Наложил раз на монаха эпитимью за бурное слово, а сам встал на колени и молился весь день и всю ночь. Был обилен пот, нескупы слезы, и на рассвете, когда заломило огненным сверлом в спине, придвинулась душа его ко краю, и, на коленях стоя, высунул он Пафнутию прокушенный свой, в бешеном исступленье, багровый язык. Ибо требовала в последний раз душа его пламенем сверкающего чуда, но не было чуда, и ни молния, ни гневная морщь в Пафнутьевом темном лике. А зорко глядело из Мельхиседековой груди озорное сердце Митрохи Лысого. И когда не стало чуда, сделалась заместо сердца коряга, и коряга та свиной щетиной поросла.

С той поры залоснились Мельхиседековы щеки, голос позычнел и походка утруднилась обилием тела.

…А слухи о Пафнутьевых останках стали дымом распространяться по земле, потом претворились слухи в славу, — трухлявый господин заезжий ревматизмы вылечил, — а слава в буйную разрослась молву.

И шла она, молва, людским трезвоном по полям бездорожным, по лугам заливным. Входила молва в мужицкие избы, придавленные горем; залезала в уши к безногим мужикам на полати, к бесплодным бабам в сердца, в головы пустые к невидущим старухам, тем, которые с растопыренными пальцами и с глазами, налитыми темной водой, вымаливают благостыньку на больших дорогах пространной нашей земли.

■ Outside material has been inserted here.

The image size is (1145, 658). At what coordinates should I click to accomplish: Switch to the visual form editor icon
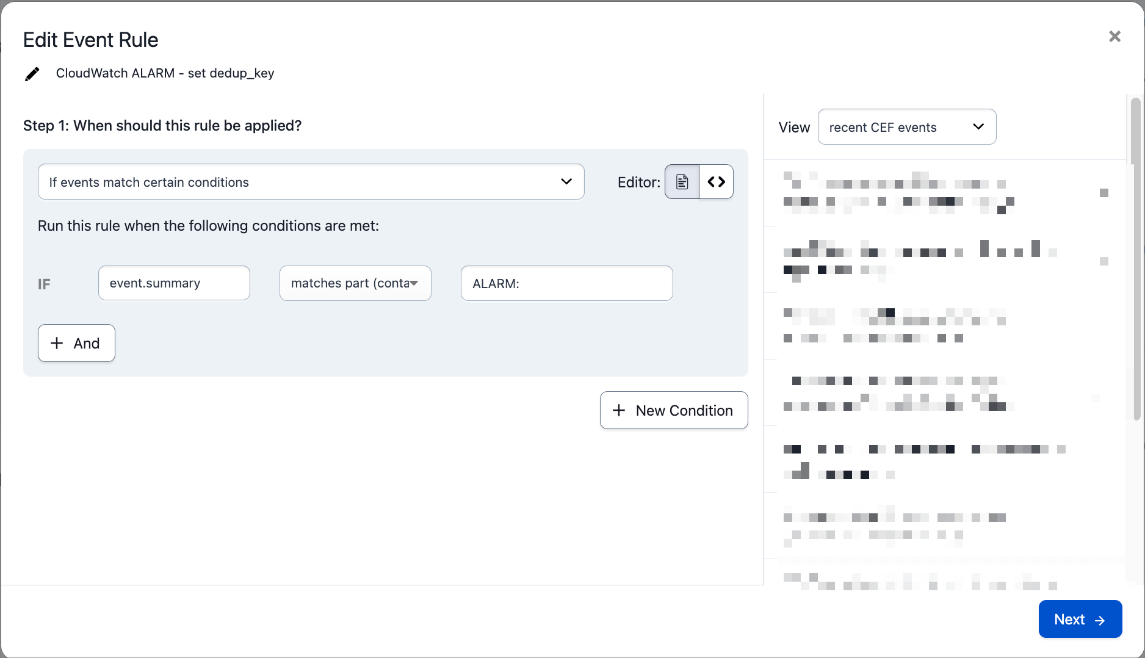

И плелись они, бабенки с пустыми глазами, конокрад свихнувшийся, бобыль с бородой, — богомольная, нищая босота, каменное горе под юродным крестом, — с клоками сена в волосах, с колокольцами в сердце, ползли безногие на мозластых пятернях, и там, перед серебряным сундуком, слепые подымали головы, провидя страшные выси в куполах, мертвым взглядом угадывая Пафнутия, возлежащего в славе, перед собою, бесплодные выставляли вперед пустующие брюхи, и рычало в жалобном ожиданье нутро их: — Пафнуть, освяти, подай мужичка родить, — назову Пафнутием, — крикунка махонького!!

О, сколько раз протягивали вы Пафнутию корявые тяжелые ладони, копейки ваших душ…

…А когда на обеднях затаенными голосами пелась херувимская и кричали навзрыд кликушами пучеглазые Мишки Кукареку, двоюродни Митрохи Лысого, торжественный, как каменный Ваал, стоял Мельхиседек на ковровой игуменской вышке и потел от скуки, а сердце, спрятанное глубоко в черном, не ускоряло к вечности бега своего.

И по мере того как окружалась Пафнутьева нетленность серебром лампад, мерцающих горе лукаво, окружалось жирком бренное игуменское тело и славой неугасимой — белые стены монастыря.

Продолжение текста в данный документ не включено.